(Problem 1) According to the CryoSPARC tutorial, how many movies make up the T20S dataset subset it uses?

Get Started with CryoSPARC: Introductory Tutorial (≤v3.3)
In this tutorial, we will process a small dataset from movies to reconstructed density map. If you are new to data processing in CryoSPARC, we highly recommend following along!
Last updated
In this tutorial, we will process a small dataset from movies to reconstructed density map. If you are new to data processing in CryoSPARC, we highly recommend following along!
Last updated
The information in this section applies to CryoSPARC ≤v3.3. For CryoSPARC v4.0+, please see: Get Started with CryoSPARC: Introductory Tutorial (v4.0+)
We recommend starting off with the T20S Tutorial to become familiar with the workflow in CryoSPARC. This dataset is a subset of 20 movies from the EMPIAR-10025 T20S Proteasome dataset. While not a representative example of the complexity of most cryo-EM projects today, it is a good way to become familiar with the interface and software features and to learn how CryoSPARC organizes jobs and projects.
For a refresher on the interface, projects and jobs, please see the User Interface and Usage Guide.
Overview of processing the T20S dataset from raw movie data to a high-resolution 3D structure.
The Dashboard provides at-a-glance information on your Projects, Workspaces and status of Jobs. It also shows the change log for new versions of CryoSPARC. The header and footer contain links to Projects view, Workspaces, the Resource Manager and the identity of the current user.
CryoSPARC organizes your workflow by Project, e.g, P1, P2, etc. Projects contain one or more Workspaces, which in turn house Jobs.
Projects are strict divisions. Files and jobs from different projects are stored in dedicated project directories and jobs cannot be connected from one project to another.
Workspaces are soft divisions, and allow for logical separation of jobs and workflows so they can be more easily managed in a large project. Jobs may be connected across workspaces and each job may belong to more than one Workspace.
Navigate to the Projects view by clicking on the drawer icon in the header, or from the Projects button in the footer:
To create a project, press the n
key or click the "+ Add" button in the header. A dialog window appears to enter new project details.
Enter a project Title and browse for a location for the associated Project directory with the File Browser. The project directory should already exist. CryoSPARC populates it with job directories as you create jobs. All files associated with the project will be stored inside the selected project directory. You may also enter a Description for your project.
Click "Create". The new project now appears on the Projects page.
Use Workspaces to organize or separate portions of the cryo-EM workflow for convenience or experimentation. Create at least one Workspace within a Project before running a Job.
Select the project number (e.g., "P67") to open the Project.

(Input material)
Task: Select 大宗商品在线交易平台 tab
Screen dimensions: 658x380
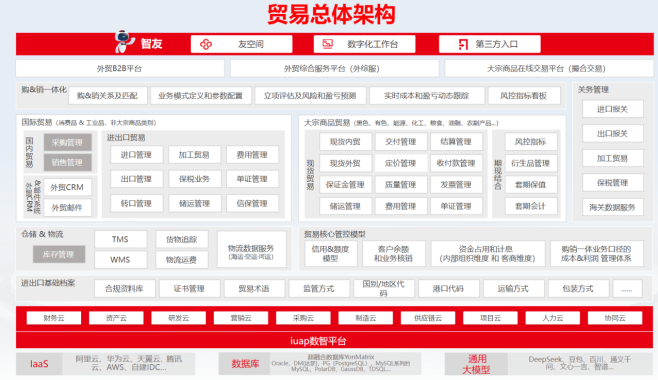Action: (x=549, y=68)
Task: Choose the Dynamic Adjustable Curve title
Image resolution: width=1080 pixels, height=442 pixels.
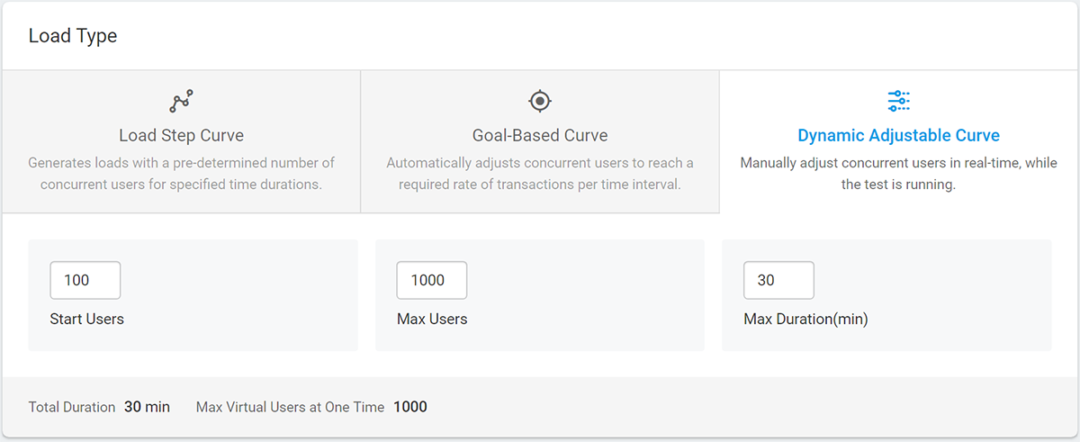Action: pyautogui.click(x=898, y=135)
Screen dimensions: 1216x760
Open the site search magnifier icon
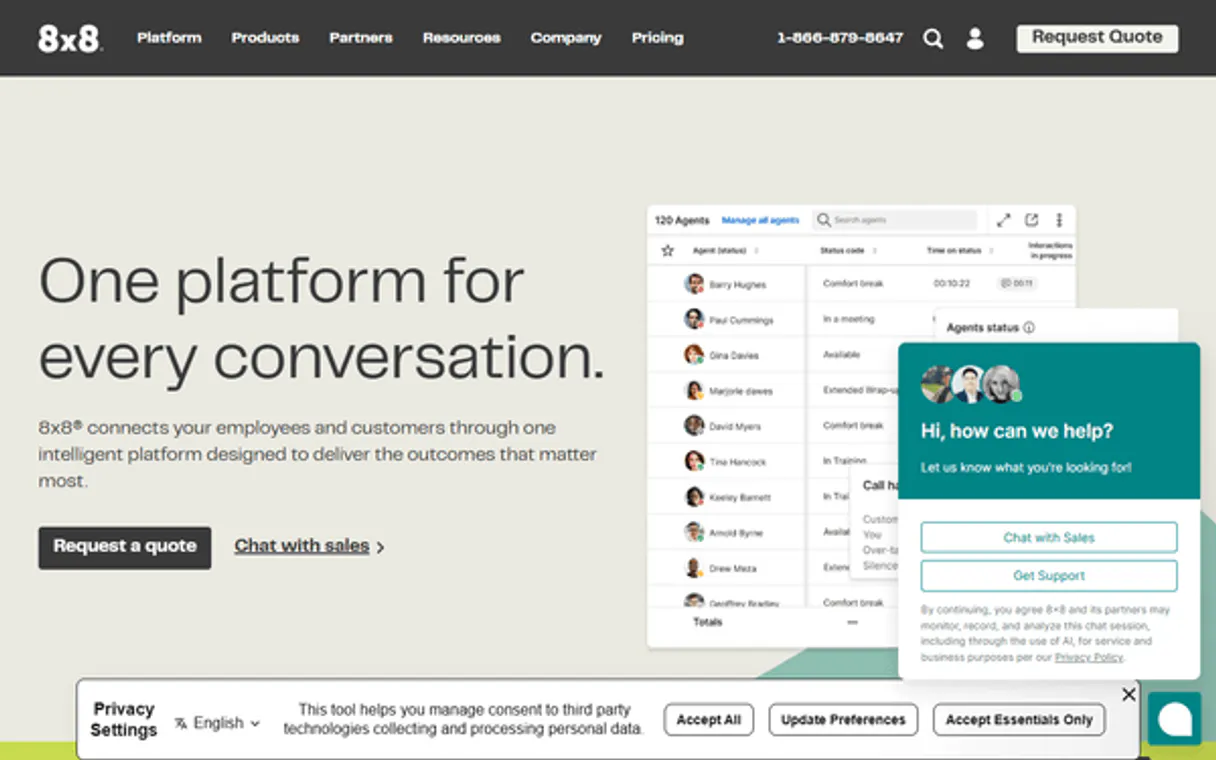click(x=933, y=39)
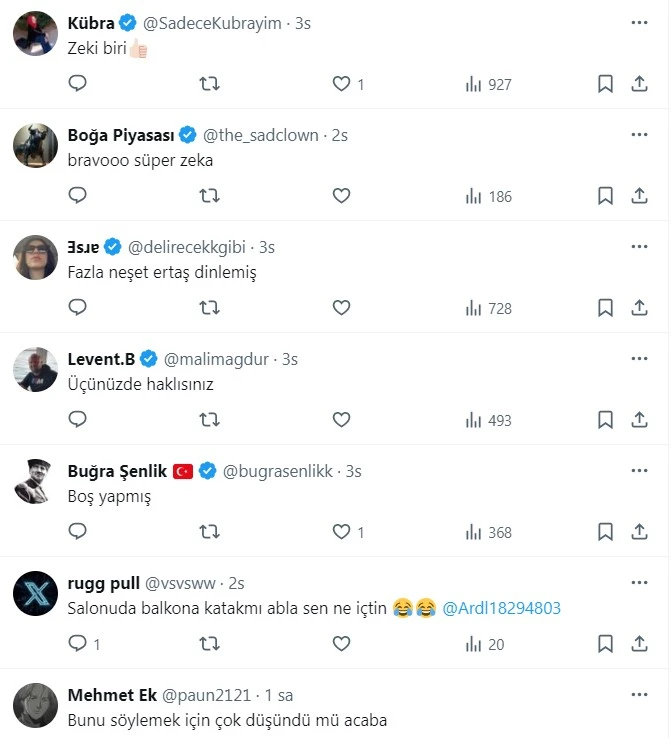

(Problem 2) Give back every line of the listing word for word, leaving out the pictures.

(Task result 1) 20 movies, taken from the EMPIAR-10025 T20S Proteasome dataset.

(Task result 2)
Task: Select 大宗商品在线交易平台 tab
Screen dimensions: 658x380
Action: (x=549, y=68)
Task: Choose the Dynamic Adjustable Curve title
Image resolution: width=1080 pixels, height=442 pixels.
Action: pyautogui.click(x=898, y=135)
Screen dimensions: 1216x760
Open the site search magnifier icon
click(x=933, y=39)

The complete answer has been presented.